WAKE | Omeleto

From Omeleto.

Two nurses work amid a hurricane.

WAKE is used with permission from Sean Carter. Learn more at http://seancarter.net.

Tina and Emma are two nurses working one stormy night. They are among the last staff remaining at work, as a hurricane rages outside. With the weather getting worse by the minute, they’re rushing to get one last job before evacuating: stow the "dead on arrival" corpse of a young woman in the downstairs morgue before the building floods.

But as the nurses prepare the body, they discover strange elements and features that make it hard to take care of quickly. As the storm rages on, the corpse quickly reveals itself to be more than it seems.

Directed and written by Sean Carter, this horror short has an almost classical sense of the chilling and ghastly. It’s resplendent with thrills and dread, deploying its confident sense of craftmanship and sure-handed storytelling to tell a tale of things that go bump in the tumultuous, ominous night, becoming highly symbolic of our most pressing anxieties and fears as a collective culture.

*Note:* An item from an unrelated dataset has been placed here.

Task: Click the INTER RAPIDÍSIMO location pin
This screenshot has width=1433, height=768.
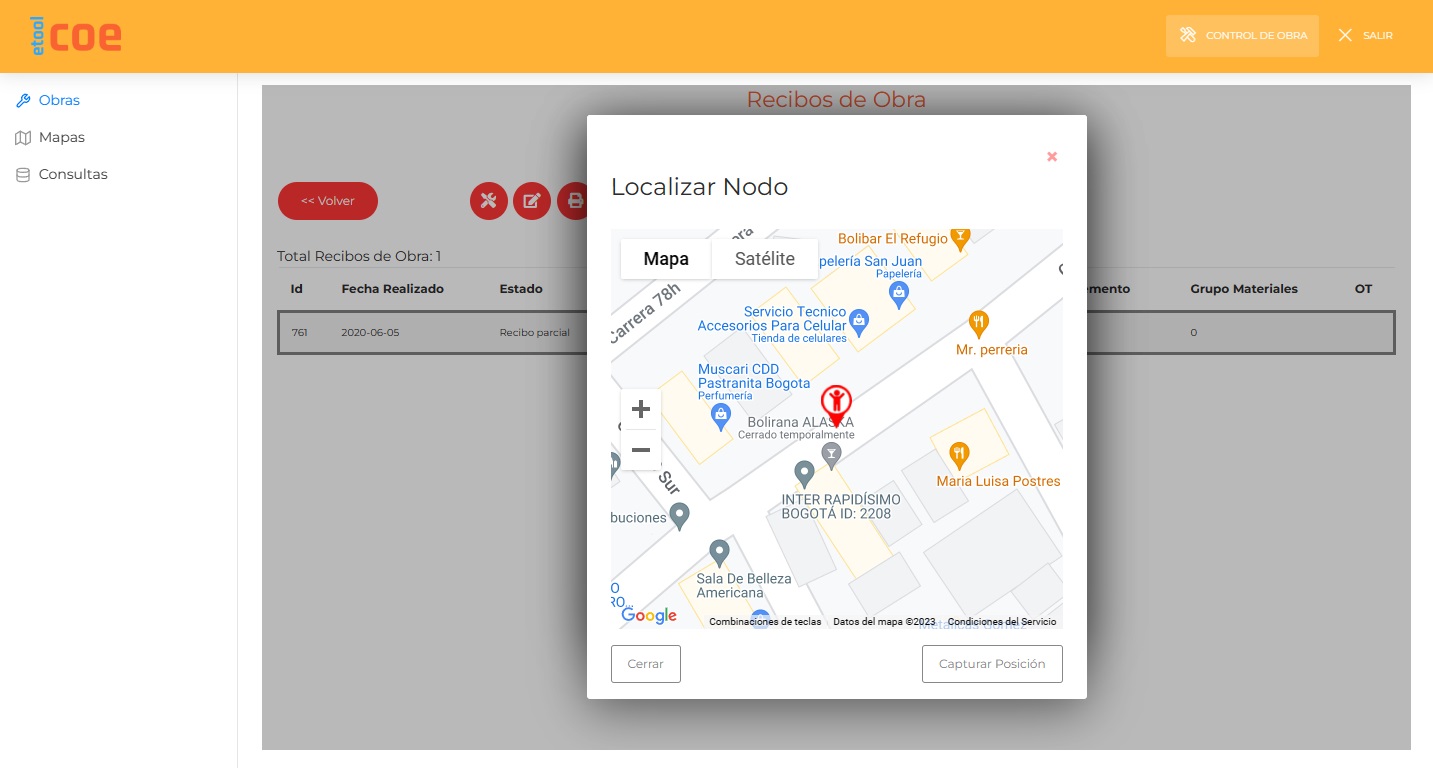Action: 803,473
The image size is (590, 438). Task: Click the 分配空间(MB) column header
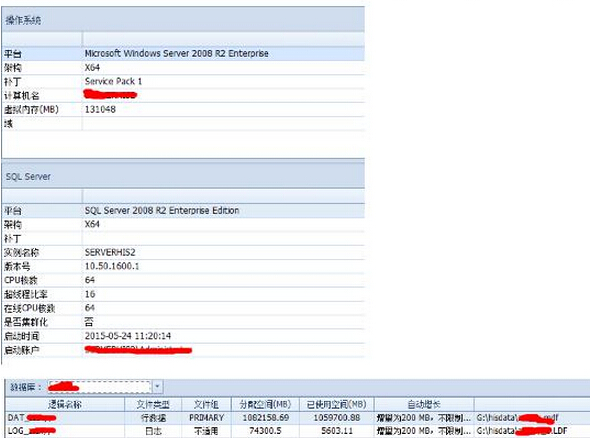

Opening with the heavy swell of music, a clap of thunder and a glimpse of the body, the film’s mission is clear: we’re in for a chilling ride, and it only builds upon this disquieting start, layering creepy moment after creepy moment until they accumulate tension and suspense. Outside of a few glimpses of the outside world and another period, the storytelling is confined to a hospital morgue and its immediate surroundings. But its themes and sense of history have a grand sweep, which we navigate through the nervy, arresting performances of actors K. Steele and Milly Sanders as Tina and Emma.

Tina especially drives the narrative momentum with her growing curiosity about the unusual and gruesome things she discovers on the corpse, but the effectively visceral use of light and especially sound also pulls viewers into an increasingly sinister spell. The taut writing and directing don’t over-explain, but the imagery is striking and haunting enough to tease at connections between the past, characters and settings — until it becomes full-on, skin-crawlingly scary, acquiring a propulsive power.

It’s incredibly gripping, and for horror fans, immensely satisfying, especially as WAKE charges from its icy, creeping build-up into a full-throated, electrifying conclusion. It evokes a world and a past that could easily be built upon as a larger narrative. But most of all, it forces us to confront death right in the face, with its attendant fears of loss, void and oblivion.